What was responsible for this burst of biological activity? The build up of oxygen may well have been the main reason, permitting a new, more efficient way for organisms to obtain energy for living. The first, most primitive life forms that ate via fermentation were superseded by advanced creatures that developed photosynthesis as a means of manufacturing food. Eventually, even more advanced organisms—the forerunners of the animals—began exploiting oxygen as their primary source of nourishment. By using oxygen, organisms could then obtain more energy from the same amount of food. Combined with a protective ozone shell, this global availability of oxygen meant that life was able to survive and reproduce in all sorts of new habitats.

The previously harsh conditions under which early life had struggled were gone. Earth became a relatively comfortable place in which to live. And the vanguard organisms of the time took advantage of their friendlier environment. Localized complexity was about to rise dramatically.

Respiration Since photosynthesis makes oxygen, it’s likely that some other process uses it. Much of Nature is symbiotic, just as plants and animals have an interlinked relationship today. That other process is respiration, a chemical reaction whereby cells employ oxygen to release energy. Ingesting oxygen (“breathing”) helps an organism to digest the carbohydrates in its body, the waste products being carbon dioxide and water. The chemical process can be abbreviated by the formula:

CH2O + O2 --> CO2 + H2O + energy.

Respiration, then, is just the reverse of photosynthesis, but there’s an important difference. Whereas in photosynthesis energy must be absorbed to yield the foodstuff carbohydrates, in respiration much of that energy is released as the oxygen destroys the chemical bonds of those same carbohydrates. The “burning” of food by oxidation supplies a concentrated source of energy, a beneficial trait for animals that increasingly demanded larger flows of energy with the march of evolutionary time.

So does that make us a modern version of the ancient heterotrophs? In a way it does, yet we are much more efficient than primitive life. The buildup of oxygen in Earth’s atmosphere eventually permitted some life forms to extract through respiration nearly 20 times more energy from the sugars they use as food than do the simplest life forms via fermentation in the absence of oxygen. We humans, as with all animals, are the beneficiaries of this age-old advance toward what has become the highest form of biological energy retrieval.
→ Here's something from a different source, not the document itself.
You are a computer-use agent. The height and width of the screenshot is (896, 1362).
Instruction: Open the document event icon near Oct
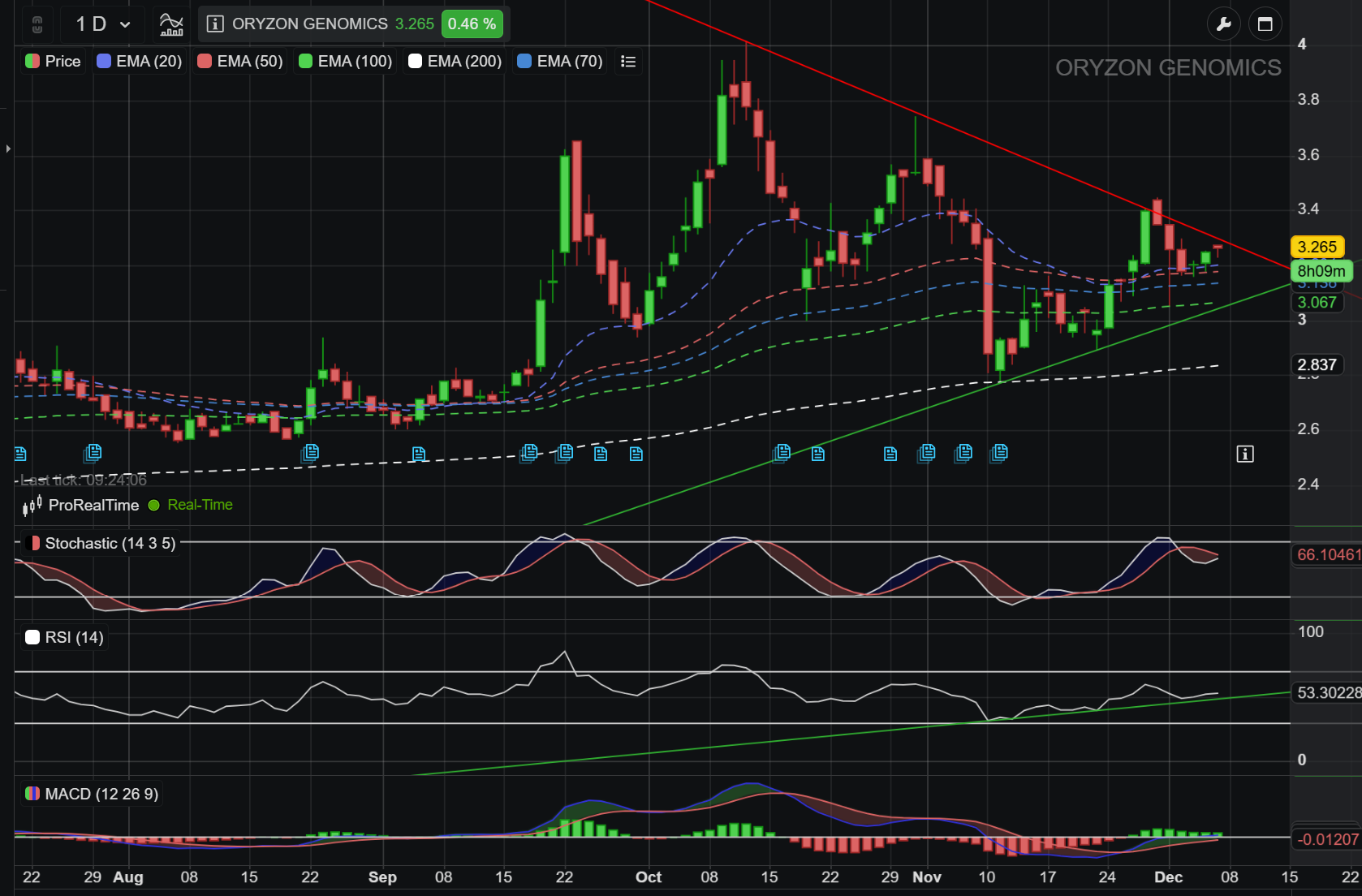click(x=636, y=454)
Today, these two actions—mainly plant photosynthesis and animal respiration—direct the flow of energy and raw materials throughout Earth’s biosphere. This energy for life is unidirectional; it flows only one way. As illustrated in Figure 6.2, the energy originates with the Sun, is captured in photosynthesis, is released by respiration, and is consumed in the course of living. All the while, carbon dioxide, water, and oxygen are continually exchanged. These materials are used repeatedly, in a completely cyclical fashion; the plants use animal pollution, while the animals use plant pollution. Nature knows how to recycle.

FIGURE 6.2 FIGURE 6.2 — The cycle of photosynthesis (by the plants) and respiration (by the animals and some plants) converts sunlight into energy for many living things, including humans.